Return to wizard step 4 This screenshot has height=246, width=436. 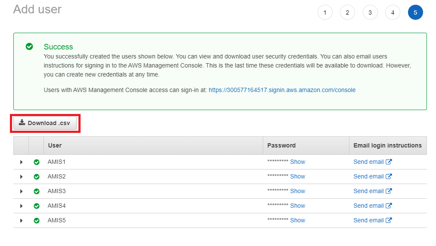(x=392, y=13)
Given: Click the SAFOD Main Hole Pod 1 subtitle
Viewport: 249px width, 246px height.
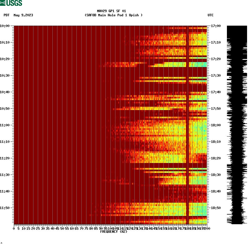Looking at the screenshot, I should tap(113, 15).
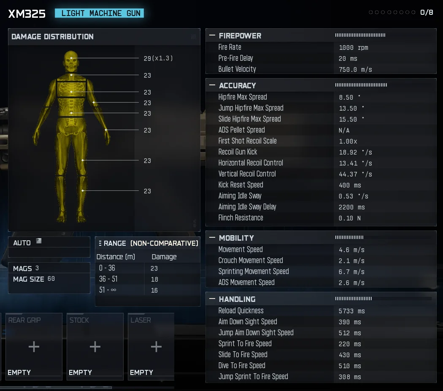
Task: Click the Fire Rate stat row
Action: coord(321,47)
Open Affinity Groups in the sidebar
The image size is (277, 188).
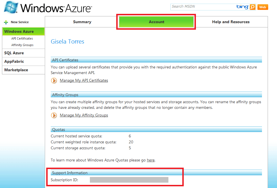(22, 45)
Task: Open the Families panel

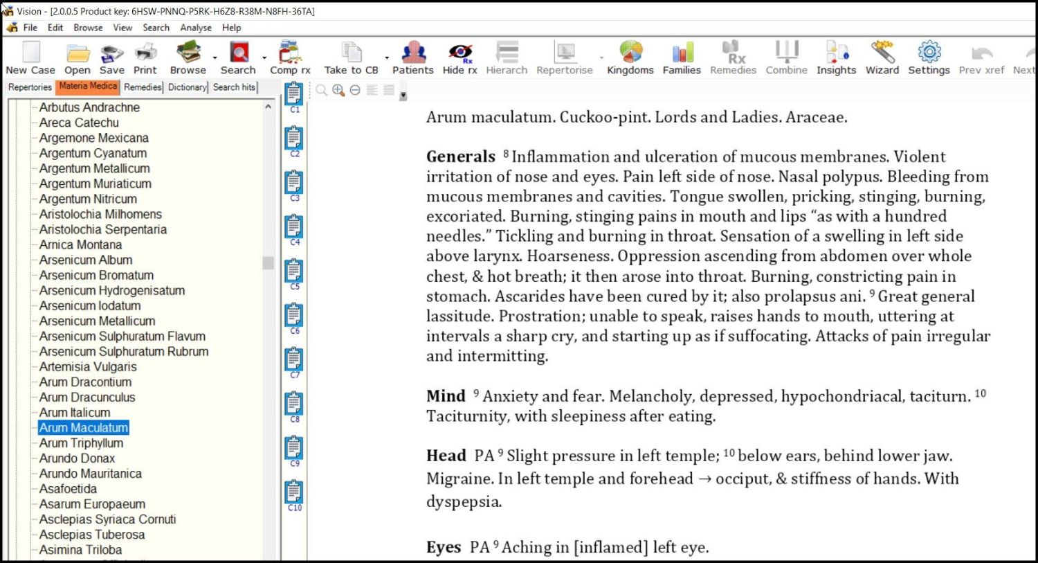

* EXERCISE OBJECTIVE *
Among the entries, find each line that includes the string "Open" and copy it.

* EXERCISE OUTPUT *
Open Affinity Groups in the sidebar
Task: Open the Families panel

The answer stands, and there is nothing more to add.